Oh and the 2 color selection is done by remapping the pic to all the possible 2 color combinations and then picking the 2 colors that had the lowest LAB error in total.
|
|
Posted By
bubis on 2018-09-18 05:56:20
| Re: sic-p4 image converter
This is stating to be very interesting! Well done, very good progress and funny commentary!
I haven't had the time to check this out but I will. Actually, I have some plans with the qfli mode.
One suggestion: Try to use the Lab color space for measuring "color distance". Lab is designed in a way that same distance measured in Lab feels the same for humans, so in practice it is better suited to find close colors than RGB.
|
|
Posted By
Lavina on 2018-09-18 03:54:41
| Re: sic-p4 image converter
"- made it slower (still need to work on this)" LOL
Anyway, nájsz progressz.
|
|
Posted By
Sandor on 2018-09-18 03:17:20
| Re: sic-p4 image converter
Version 0.4.1.0 is out!
Download link: http://s000.tinyupload.com/index.php?file_id=77633784817173749300
Changes - massively improved color selection - added x-shift dfli modes (full 320x200 with x-shift) As per Csabo's suggestions: - made it slower (still need to work on this) - it now accepts several image formats, not just png and it will resize/crop to 320x200 if needed - added "convert again" button so the people can play around with settings - the title bar now contains program name and version - normal hires images now work on C16
Now for the fun part, here are the 3 images converted using the updated routine:
I think the quality difference compared to the previous version is pretty obvious.
|
|
Posted By
Stinaris on 2018-09-17 19:38:36
| Re: sic-p4 image converter
|
|
Posted By
Csabo on 2018-09-17 09:01:01
| Re: sic-p4 image converter
Had a bit more time to look at it, so here's some random feedback. - It's really not that slow, in fact, on my machine, the conversion was pretty fast (few seconds). - Having to pre-process the picture (scale down/crop) is a bit of a minus, since the other two converters work on pictures of any size. - In terms of the UI: the way I see people using it is this: select a single picture, play with settings, convert.

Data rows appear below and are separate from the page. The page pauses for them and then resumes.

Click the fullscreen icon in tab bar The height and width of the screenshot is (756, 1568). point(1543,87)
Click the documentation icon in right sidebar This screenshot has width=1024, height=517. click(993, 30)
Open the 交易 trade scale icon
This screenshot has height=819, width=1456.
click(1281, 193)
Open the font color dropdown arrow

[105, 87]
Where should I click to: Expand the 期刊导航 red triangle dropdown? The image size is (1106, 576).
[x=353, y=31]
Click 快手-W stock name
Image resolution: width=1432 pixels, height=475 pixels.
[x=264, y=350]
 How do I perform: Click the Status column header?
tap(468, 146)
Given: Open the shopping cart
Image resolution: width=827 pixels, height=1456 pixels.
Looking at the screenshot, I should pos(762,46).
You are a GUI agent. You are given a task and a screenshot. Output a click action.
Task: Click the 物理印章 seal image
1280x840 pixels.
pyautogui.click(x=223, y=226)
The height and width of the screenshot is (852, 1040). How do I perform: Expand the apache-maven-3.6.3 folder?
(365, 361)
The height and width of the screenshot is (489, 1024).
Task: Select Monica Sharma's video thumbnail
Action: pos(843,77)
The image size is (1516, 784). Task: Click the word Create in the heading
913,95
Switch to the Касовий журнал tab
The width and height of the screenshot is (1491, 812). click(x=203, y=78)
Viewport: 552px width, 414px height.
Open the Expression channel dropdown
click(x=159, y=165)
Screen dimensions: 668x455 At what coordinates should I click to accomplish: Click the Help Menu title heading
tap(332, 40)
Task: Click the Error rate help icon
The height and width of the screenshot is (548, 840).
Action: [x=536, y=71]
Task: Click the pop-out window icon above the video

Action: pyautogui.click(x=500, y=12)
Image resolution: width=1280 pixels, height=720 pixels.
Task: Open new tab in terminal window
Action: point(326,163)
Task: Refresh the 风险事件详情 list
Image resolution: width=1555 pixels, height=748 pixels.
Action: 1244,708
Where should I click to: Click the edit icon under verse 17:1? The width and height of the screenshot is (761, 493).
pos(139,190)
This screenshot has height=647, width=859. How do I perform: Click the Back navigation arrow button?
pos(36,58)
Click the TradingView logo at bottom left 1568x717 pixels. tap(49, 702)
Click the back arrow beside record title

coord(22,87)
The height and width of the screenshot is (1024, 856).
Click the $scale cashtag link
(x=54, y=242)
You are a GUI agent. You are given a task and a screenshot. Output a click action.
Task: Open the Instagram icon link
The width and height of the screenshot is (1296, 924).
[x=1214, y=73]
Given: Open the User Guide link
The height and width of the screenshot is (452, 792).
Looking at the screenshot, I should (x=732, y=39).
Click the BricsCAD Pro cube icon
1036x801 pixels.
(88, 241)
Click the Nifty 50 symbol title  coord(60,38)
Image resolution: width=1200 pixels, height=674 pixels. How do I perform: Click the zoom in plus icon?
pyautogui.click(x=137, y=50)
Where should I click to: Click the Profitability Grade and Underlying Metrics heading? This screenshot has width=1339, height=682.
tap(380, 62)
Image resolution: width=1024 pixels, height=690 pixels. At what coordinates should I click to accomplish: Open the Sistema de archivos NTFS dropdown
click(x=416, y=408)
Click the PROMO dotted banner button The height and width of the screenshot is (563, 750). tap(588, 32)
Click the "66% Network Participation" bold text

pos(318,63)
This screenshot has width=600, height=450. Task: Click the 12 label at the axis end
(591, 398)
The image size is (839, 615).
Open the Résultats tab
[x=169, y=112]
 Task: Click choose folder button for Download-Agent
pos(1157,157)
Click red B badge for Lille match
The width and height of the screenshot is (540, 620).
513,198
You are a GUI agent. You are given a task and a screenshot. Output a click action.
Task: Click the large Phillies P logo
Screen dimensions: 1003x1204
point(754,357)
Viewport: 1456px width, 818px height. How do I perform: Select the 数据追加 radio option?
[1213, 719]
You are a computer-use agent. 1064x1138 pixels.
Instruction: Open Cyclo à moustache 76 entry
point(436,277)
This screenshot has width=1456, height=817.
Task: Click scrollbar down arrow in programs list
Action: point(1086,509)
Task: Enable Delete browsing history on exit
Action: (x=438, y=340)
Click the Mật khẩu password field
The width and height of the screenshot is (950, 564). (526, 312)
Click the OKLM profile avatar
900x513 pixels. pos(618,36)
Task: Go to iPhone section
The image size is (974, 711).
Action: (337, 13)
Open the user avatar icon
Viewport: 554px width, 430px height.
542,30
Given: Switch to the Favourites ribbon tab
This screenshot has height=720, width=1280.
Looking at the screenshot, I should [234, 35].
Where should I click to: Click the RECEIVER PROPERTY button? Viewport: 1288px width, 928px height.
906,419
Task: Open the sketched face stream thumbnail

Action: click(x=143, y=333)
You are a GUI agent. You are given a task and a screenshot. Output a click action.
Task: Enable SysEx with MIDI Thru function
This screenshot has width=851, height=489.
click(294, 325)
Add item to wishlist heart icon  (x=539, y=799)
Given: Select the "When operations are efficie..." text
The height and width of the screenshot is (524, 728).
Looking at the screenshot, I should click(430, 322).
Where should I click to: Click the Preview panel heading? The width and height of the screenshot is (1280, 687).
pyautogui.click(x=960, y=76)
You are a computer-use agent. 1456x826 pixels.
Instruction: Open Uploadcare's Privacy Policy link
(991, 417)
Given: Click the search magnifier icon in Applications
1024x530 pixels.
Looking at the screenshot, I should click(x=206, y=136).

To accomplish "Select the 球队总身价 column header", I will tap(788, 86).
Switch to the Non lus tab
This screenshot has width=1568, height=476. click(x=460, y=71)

Play with settings, convert, etc. Perhaps it would make more sense to select the picture first, then have a single button to convert it again with the new settings. - The title bar should have the program's name and more importantly version number. As you said you'll be updating it; so us (sites that catalog software) and users will need a way to be able to tell which version they are running. - When saving PRG files for normal hires images, the PRG should run on C16... There's really no reason not to. I understand why you structured things the way you did, but IMHO it wouldn't be a big deal to make an exception. In other words, reset + GRAPHIC 1 should reveal the picture.
I want to stress that none of these are a big deal. Just stuff that I thought of while trying it out for the first time. I'm glad you're working on Plus/4 stuff, and you've created a solid conversion program, so kudos for that
|
|
Posted By
bubis on 2018-09-17 05:31:51
| Re: sic-p4 image converter
I am almost sure that Larry's converter can do much better with different options.
Actually, qfli mode (is this a name we use?) is a good idea, none of the previous converters support that as far as I know.
|
|
Posted By
Sandor on 2018-09-16 18:10:30
| Re: sic-p4 image converter
I just did a conversion of the same image with all the apps, and this is the result:
Note: my converter doesn't do the x scroll register modification so the 8x2 squares for the DFLI are much more pronounced than in the other converters. At the same time an image without the x scroll modification is easier to modify from plus4 code.
Note2: this is not yet the final version, but it was stable enough for a release ;)
UPDATE: I have updated the original post with link to an improved version, the version originally posted had a nasty bug with color selection.
|
|
Posted By
Csabo on 2018-09-16 15:34:00
| Re: sic-p4 image converter
Looks interesting!
Just out of curiosity, have you seen or used p4fliconv (the converted that comes with Plus4Emu) and Larry's FLI Converter? If yes, did you try the same pics with those programs? How did the results compare?
|
|
Posted By
Patrick on 2018-09-16 15:30:44
| Re: sic-p4 image converter
wow, nice pictures!
|
|
Posted By
Sandor on 2018-09-16 18:13:30
| sic-p4 image converter
Hey,
I thought some people might find this useful. I made an image converter from 320x200 truecolor png images to plus4 formats.
It's called sic-p4, which stands for Slowest Image Converter for Plus4. (You can also call it Sandor's Image Converter, but if you ever run it you'll see that the Slowest Image Converter is indeed the right name).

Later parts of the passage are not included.